ABOUT THIS TASK
From the entries, return every line where the string "reply" shows up.

MATERIAL PROVIDED
---+---

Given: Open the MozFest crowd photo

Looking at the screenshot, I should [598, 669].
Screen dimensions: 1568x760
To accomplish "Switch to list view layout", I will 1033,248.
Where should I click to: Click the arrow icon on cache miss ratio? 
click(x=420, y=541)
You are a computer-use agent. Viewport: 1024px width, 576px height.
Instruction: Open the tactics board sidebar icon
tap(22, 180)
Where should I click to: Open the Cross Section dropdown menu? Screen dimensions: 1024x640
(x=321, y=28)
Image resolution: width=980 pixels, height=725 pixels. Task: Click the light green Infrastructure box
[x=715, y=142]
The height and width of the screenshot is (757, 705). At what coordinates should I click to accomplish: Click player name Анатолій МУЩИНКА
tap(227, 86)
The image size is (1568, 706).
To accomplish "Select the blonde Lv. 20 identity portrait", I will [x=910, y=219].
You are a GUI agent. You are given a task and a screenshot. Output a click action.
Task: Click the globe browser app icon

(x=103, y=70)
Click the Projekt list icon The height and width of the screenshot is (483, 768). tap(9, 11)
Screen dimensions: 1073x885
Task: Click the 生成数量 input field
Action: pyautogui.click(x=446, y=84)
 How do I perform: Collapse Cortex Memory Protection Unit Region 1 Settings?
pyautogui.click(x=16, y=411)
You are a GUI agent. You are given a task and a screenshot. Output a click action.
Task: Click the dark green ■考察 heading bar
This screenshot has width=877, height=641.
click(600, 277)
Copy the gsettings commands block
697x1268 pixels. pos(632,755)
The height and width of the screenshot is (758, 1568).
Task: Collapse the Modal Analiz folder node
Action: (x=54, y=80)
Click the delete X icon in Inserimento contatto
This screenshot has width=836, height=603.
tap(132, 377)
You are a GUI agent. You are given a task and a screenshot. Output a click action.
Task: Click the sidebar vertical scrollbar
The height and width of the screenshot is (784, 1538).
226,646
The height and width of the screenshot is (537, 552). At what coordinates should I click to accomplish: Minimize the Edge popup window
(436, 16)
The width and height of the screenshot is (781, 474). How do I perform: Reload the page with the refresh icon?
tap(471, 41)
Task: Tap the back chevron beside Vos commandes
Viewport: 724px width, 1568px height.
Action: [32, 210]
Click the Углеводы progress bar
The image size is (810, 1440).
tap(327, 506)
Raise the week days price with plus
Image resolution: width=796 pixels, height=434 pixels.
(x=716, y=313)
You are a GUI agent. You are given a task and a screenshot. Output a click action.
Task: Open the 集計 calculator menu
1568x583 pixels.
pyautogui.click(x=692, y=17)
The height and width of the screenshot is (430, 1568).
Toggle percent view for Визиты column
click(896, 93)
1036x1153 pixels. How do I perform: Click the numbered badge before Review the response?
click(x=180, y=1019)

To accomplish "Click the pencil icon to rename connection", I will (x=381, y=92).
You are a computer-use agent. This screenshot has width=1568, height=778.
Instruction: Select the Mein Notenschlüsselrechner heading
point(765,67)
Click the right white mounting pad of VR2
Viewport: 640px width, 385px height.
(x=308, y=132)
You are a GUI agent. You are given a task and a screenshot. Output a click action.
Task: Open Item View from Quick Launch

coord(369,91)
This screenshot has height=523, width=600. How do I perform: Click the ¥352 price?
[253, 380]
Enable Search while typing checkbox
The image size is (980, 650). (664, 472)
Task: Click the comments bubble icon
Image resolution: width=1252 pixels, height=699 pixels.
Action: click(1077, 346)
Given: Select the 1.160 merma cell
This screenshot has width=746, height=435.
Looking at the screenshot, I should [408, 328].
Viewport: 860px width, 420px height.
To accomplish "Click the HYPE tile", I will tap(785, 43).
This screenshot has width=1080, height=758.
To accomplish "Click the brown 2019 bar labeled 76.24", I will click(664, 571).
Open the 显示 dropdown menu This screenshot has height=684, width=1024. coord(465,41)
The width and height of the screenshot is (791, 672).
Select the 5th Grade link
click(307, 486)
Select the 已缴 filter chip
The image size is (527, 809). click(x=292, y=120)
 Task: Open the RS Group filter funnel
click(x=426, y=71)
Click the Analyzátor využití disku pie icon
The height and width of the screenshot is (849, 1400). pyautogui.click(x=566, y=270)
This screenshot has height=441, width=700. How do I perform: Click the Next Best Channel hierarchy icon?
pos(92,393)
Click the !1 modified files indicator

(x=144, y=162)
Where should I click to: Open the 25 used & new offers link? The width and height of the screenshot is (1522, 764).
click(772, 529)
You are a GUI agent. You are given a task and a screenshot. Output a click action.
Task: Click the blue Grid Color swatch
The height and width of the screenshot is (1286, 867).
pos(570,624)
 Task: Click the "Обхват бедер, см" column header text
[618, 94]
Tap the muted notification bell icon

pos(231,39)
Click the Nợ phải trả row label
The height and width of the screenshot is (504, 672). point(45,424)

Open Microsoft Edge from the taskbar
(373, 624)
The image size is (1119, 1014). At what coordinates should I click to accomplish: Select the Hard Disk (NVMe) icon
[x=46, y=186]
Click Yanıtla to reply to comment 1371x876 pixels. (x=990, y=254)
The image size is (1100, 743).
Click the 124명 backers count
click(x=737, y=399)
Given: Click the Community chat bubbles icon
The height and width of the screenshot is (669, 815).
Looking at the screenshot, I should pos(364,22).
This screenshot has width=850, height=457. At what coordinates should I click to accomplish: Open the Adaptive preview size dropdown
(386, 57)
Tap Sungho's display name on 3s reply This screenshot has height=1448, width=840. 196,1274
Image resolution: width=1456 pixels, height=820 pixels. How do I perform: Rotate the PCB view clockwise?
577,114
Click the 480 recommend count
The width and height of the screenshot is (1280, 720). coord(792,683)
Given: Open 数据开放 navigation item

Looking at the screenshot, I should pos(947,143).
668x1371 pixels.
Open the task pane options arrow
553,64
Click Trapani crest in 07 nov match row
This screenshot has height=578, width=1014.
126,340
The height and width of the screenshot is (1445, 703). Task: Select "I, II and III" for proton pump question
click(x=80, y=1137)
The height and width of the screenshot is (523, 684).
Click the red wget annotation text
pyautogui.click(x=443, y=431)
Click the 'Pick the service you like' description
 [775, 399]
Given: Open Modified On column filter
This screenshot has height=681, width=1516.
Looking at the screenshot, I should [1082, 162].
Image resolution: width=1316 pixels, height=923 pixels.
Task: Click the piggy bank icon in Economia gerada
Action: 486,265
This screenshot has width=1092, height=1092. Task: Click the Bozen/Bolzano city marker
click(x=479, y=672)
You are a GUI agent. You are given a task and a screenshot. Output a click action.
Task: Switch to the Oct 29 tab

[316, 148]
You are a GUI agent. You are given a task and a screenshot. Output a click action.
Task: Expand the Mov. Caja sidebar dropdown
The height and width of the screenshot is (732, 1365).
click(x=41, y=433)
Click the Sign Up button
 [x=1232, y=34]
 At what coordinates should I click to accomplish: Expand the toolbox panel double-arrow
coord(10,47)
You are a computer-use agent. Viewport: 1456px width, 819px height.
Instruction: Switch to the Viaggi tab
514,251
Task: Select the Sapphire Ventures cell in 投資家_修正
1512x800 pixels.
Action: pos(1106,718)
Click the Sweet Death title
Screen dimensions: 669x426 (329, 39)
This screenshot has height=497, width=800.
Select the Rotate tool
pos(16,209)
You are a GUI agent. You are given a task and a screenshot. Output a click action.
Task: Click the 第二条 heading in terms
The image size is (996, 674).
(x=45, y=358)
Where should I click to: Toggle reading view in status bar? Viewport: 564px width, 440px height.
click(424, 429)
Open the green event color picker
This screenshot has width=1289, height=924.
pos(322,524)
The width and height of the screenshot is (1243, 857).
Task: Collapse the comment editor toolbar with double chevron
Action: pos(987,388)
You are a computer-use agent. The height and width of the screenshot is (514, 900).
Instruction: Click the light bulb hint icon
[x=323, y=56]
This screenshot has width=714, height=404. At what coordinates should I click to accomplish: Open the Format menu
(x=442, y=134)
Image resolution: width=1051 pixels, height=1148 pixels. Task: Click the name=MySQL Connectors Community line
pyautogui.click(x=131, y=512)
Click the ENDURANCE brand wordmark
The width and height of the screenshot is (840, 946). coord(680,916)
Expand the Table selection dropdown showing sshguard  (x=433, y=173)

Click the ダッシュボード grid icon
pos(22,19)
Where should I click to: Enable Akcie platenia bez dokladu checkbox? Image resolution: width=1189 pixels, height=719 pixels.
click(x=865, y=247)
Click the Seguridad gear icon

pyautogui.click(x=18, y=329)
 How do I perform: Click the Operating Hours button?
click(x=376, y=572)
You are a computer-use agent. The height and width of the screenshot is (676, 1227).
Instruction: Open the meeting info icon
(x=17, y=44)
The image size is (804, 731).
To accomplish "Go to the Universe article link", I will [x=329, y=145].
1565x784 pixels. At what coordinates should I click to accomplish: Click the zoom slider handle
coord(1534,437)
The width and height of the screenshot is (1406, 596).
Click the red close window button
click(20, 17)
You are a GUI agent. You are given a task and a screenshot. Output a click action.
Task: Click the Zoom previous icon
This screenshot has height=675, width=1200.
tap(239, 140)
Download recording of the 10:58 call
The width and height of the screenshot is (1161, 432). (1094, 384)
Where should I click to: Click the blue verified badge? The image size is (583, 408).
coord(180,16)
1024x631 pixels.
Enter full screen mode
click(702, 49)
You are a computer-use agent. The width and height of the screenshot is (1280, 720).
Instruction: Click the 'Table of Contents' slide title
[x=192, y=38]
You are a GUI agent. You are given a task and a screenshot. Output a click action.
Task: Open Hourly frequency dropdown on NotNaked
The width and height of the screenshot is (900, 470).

---+---

TASK SOLUTION
Click Yanıtla to reply to comment 1371x876 pixels. (x=990, y=254)
Tap Sungho's display name on 3s reply This screenshot has height=1448, width=840. 196,1274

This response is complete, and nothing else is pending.